この赤と黒のコントラストがなんとも言えないグロさを醸し出している。
実際にカッターで傷を付けても良かったのだが、まだ契約していない状態のからだでは傷の治りが遅いため、むやみに傷をつけるのは避けているのだ。契約していれば傷口なんかはものの数秒で治すことができる。まだ時期ではないのだ。
授業が終わり、この傷を木村に見せびらかしに行く。
「ふん。これでも見てみろ!」
この傷アートを見れば、いくら木村でもこの俺にひれ伏すこと間違いなしだ!
「・・・・・・」
木村が俺の手をじっと見つめる。
「・・・ふっ」
こいつ・・・鼻で笑いおった・・・だと?
「これでも喰らいなさい」
「うおっ! すげぇ!」
木村が俺に差し出した手の甲には、同じく赤いペンとボールペンで、魔方陣が描かれていた。
今にも光り出しそうなくらいの禍々しさがそこにはあった。
正直俺の完敗だった。
「傷がなんだって?」
「く、悔しいけどこれは俺の完敗だ・・・ってゆーかマジでカッケー!」
「でしょ!? あんたにも描いてあげようかー?」
「マジで!? 描いて描いて!」
そう言って俺は木村に手を貸すと、ノリノリの木村が同じように手の甲に魔方陣を描いていった。

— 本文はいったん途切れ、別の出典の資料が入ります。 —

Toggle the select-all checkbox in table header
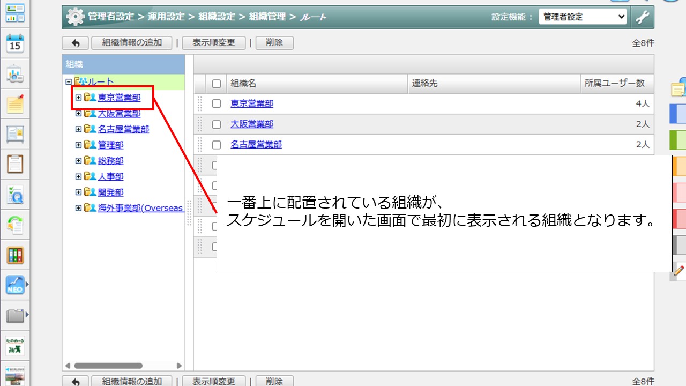The image size is (686, 386). tap(217, 84)
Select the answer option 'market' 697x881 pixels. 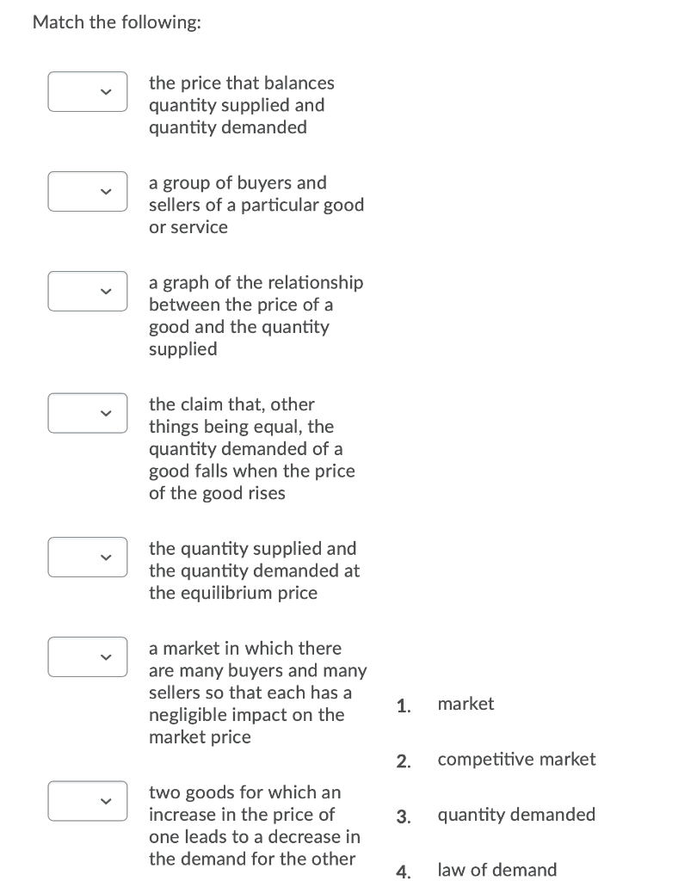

赤いペンで二重の円を描いて、その二つの円の間に特殊な文字を書き込んでいく。俺と木村はこの文字の解読に励んでいたりするのだが、未だに解明することは出来ていない。しかしそれも時間の問題だと思っている。
そして内側の円の中に六芒星を描き込む。
最後に黒のボールペンでペン入れのように、禍々しさを演出していく。
「はい、完成!」
「うぉおおお! カッケー!」
俺は手の甲に書かれた魔方陣を掲げて見とれていた。
「バカ。そんなに見せびらかして、誰かに目を付けられたらどうするのよ」
その言葉に、俺はハッとして手の甲を隠した。
「でもまだ帰らないだろ。どうするんだよ」
「そんなこともあろうかと準備しておいたわよ」
そう言って木村が差し出したのは、皮っぽい素材で出来ている指ぬきグローブだった。
こいつ・・・
「お前最高だよ!」
「感謝なさい!」
俺と木村は、お揃いの指ぬきグローブを履いて、残りの授業を受けたのであった。
ここまで読んでいただきありがとうございます。
感想とか書いて頂けると嬉しいです。
本日より番外編スタートです。
なんの脈絡もない話が続きますが、お付き合いしていただけると幸いです。
傷は描いてたなぁ・・・
次回もお楽しみに!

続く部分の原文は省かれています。